Result: Average 88.5, letter grade B+, highest 95, lowest 79

The same scores, but the last two tests count twice as much (weights 1, 1, 2, 2).

  1. Multiply each score by its weight: 88 x 1, 92 x 1, 79 x 2, 95 x 2
  2. Products: 88 + 92 + 158 + 190 = 528
  3. Add the weights: 1 + 1 + 2 + 2 = 6
  4. Divide: 528 / 6 = 88

Result: Weighted average 88, letter grade B+ (the heavier 79 pulls it down slightly)

You have three scores of 85, 90, and 78 and want a 90 average. What do you need next?

  1. Current sum: 85 + 90 + 78 = 253
  2. You will have n + 1 = 4 scores after the next test
  3. Needed = target x (n + 1) - current sum = 90 x 4 - 253
  4. Needed = 360 - 253 = 107

Result: You would need 107, which is above 100, so one test alone cannot lift the average to 90

Standard US letter grade scale (percentage to letter)

PercentageLetter grade
97 to 100A+
93 to 96.99A
90 to 92.99A-
87 to 89.99B+
83 to 86.99B
80 to 82.99B-
77 to 79.99C+
73 to 76.99C
70 to 72.99C-
67 to 69.99D+
63 to 66.99D
60 to 62.99D-
Below 60F

Simple vs weighted average on the same four scores

MethodWeightsAverageLetter
Simple1, 1, 1, 188.5B+
Weighted (finals heavier)1, 1, 2, 288B+

Common mistakes to avoid

  • Averaging an average. If your tests have different weights, you cannot just average the per-test percentages and expect the right answer. Multiply each score by its weight first, then divide by the total weight, otherwise heavy tests get treated the same as light ones.
  • Mismatching the number of scores and weights. Every score needs its own weight in the same order. If you list four scores but only three weights, the calculation is meaningless. The tool flags this so you can fix it.
  • Assuming one scale fits every school. Grade cut-offs vary. A 90 is an A- on a plus/minus scale but a straight A elsewhere, and some schools start an A at 93. Always check your own school's policy before trusting the letter.
  • Forgetting that one test rarely fixes a low average. The more tests you already have, the less a single new score moves the average. To lift a struggling average you often need several strong scores, not one perfect test.

Glossary

Average (mean)
The sum of all scores divided by how many scores there are.
Weighted average
An average where each score is multiplied by an importance factor (weight) before dividing by the total of the weights.
Weight
A number that says how much a given test counts relative to the others, such as 2 for a test worth double.
Letter grade
A letter (A to F) assigned to a percentage range, used to report performance on transcripts.
Target average
The overall average you are aiming for, used here to work out the score you still need.
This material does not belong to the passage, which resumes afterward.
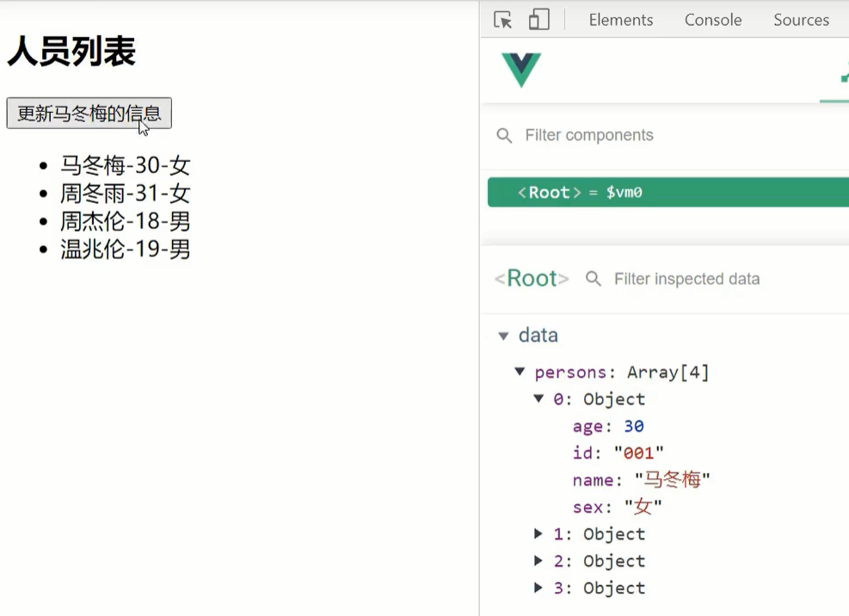Switch to the Console tab
This screenshot has height=616, width=849.
tap(713, 20)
Frequently asked questions

How do I calculate my test average?

Add up all your test scores and divide by the number of tests. For example, scores of 88, 92, 79, and 95 add up to 354, and 354 divided by 4 is an average of 88.5. This calculator does the arithmetic for you and also shows the matching letter grade.

What is the difference between a simple and a weighted average?

A simple average treats every test equally. A weighted average lets some tests count more by multiplying each score by a weight, then dividing by the total weight. Use weights when, for example, a final exam should count more than a quiz.

What letter grade does my average correspond to?

On a common US plus/minus scale, 90 and above is an A, the 80s are a B, the 70s are a C, the 60s are a D, and below 60 is an F, with plus and minus bands inside each letter. An 88.5 average is a B+. Your school may use slightly different cut-offs.

How do I find the score I need on my next test?

Decide the average you want, then the score needed on the next equal-weight test is target times (number of tests plus one) minus your current total. If that comes out above 100, one test alone is not enough to reach your goal.

Can the calculator handle scores that are not out of 100?

It averages any numbers you enter, so raw points work fine for the average, highest, lowest, and sum. The letter grade, though, assumes the average is a percentage from 0 to 100, so convert to a percentage first if your scores are on a different scale.

Does the order of my scores or weights matter?

The order does not change the average, but each weight must line up with the score in the same position. The first weight applies to the first score, the second to the second, and so on, so keep both lists in the same order.